Sizing up a Sea Turtle Season

Photo: Wellfleet Bay Wildlife Sanctuary

WELLFLEET – Wellfleet Bay has been rescuing sea turtles for more than 30 years and almost every season has its memorable moments.

Unfortunately, the 2018 cold-stun season will likely be remembered in large part for the Thanksgiving Day week-end deep freeze that killed scores of turtles, most of which would have been successfully rescued under normal conditions.

A very few lucky turtles managed to make it through that ice box weekend, including this Kemp’s ridley who turned out to be a repeat customer. After stranding here last year and being successfully released in August, this young turtle managed to find its way back into Cape Cod Bay where it got trapped again!
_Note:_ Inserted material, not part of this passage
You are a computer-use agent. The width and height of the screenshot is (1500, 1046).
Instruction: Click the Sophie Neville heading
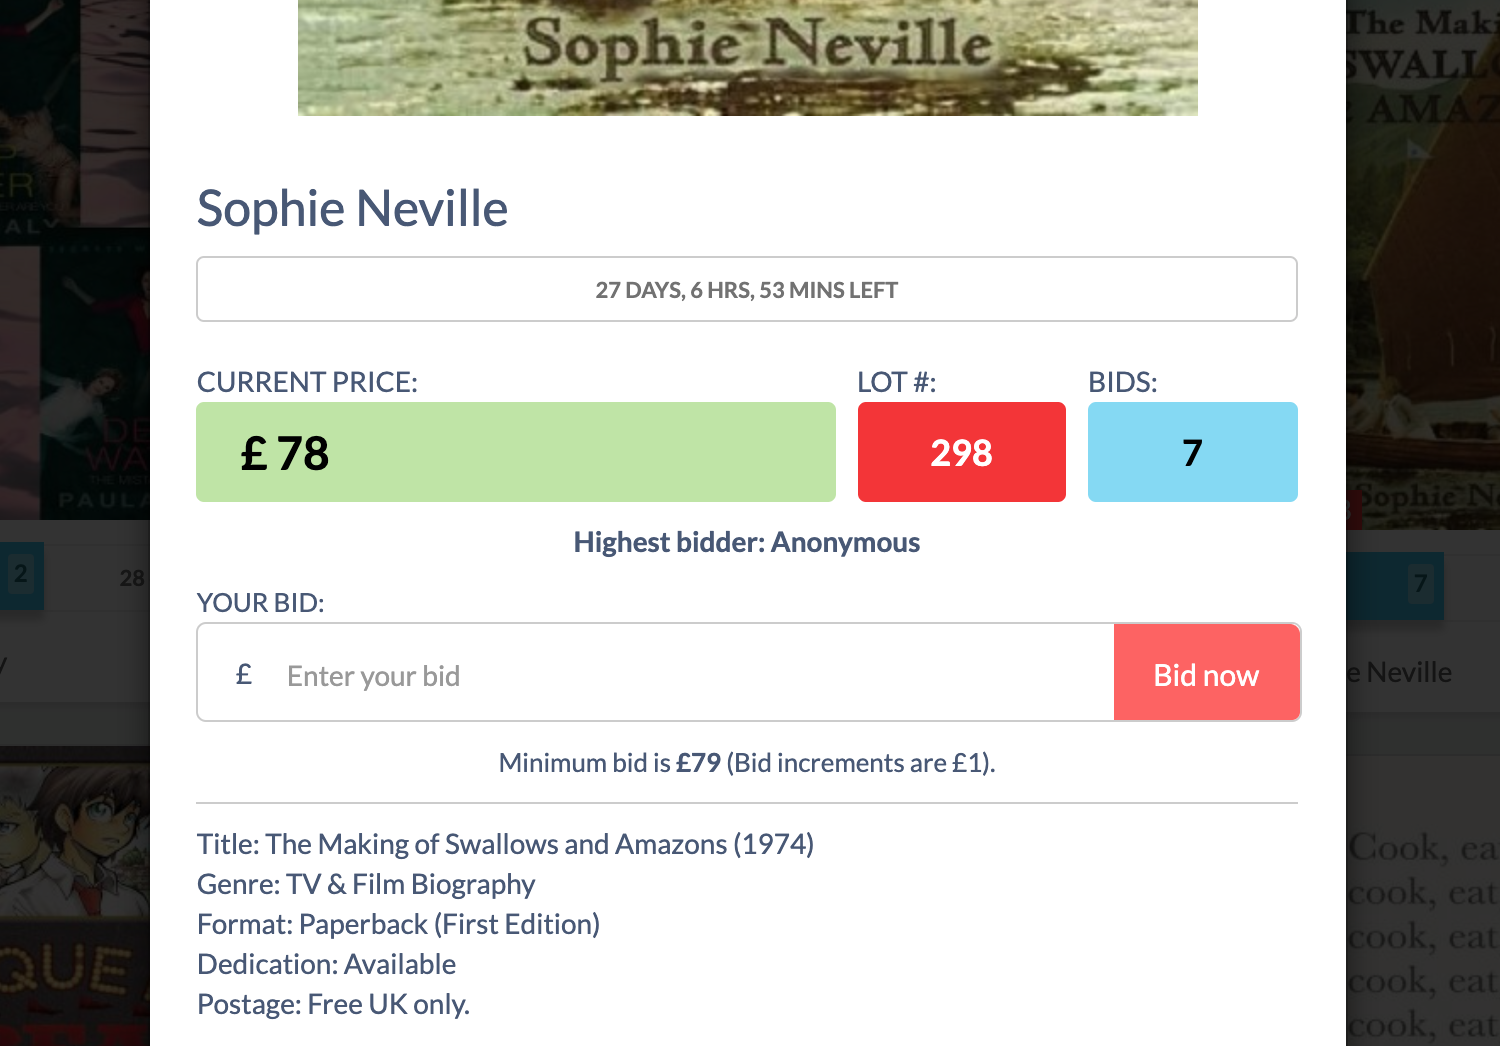352,209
2018 was also our second busiest cold-stun season ever—with 800 turtles recovered, a little more than half of them alive.
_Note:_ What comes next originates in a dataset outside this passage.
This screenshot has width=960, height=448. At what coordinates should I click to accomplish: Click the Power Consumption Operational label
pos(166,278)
We’ll also remember the year for giving us  the biggest loggerhead we ever rescued—a nearly 300 pound female pulled from Great Island in Wellfleet. Lucky for her (and us) she stranded the day before the Thanksgiving cold front arrived.

Our work doesn’t stop when sea turtles no longer come ashore.

Soon, our Saturdays will be spent at the Woods Hole Oceanographic Institution for necropsies of the turtles that didn’t survive their ordeals. These sessions increasingly are attended by government, academic, and other scientists working to fill in the many gaps in what is known about sea turtle biology and life history. Each year, our necropsies collect more and more samples for research aimed at shedding light on where young sea turtles are traveling, foraging, what they’re eating, and at what stage of their lives.

Losing a lot of turtles to an early season cold snap was the toughest part of the fall. But it certainly helps to know that at least several hundred of these critically endangered sea turtles survived and that the rescue program is supporting conservation research as well as unique field opportunities for students.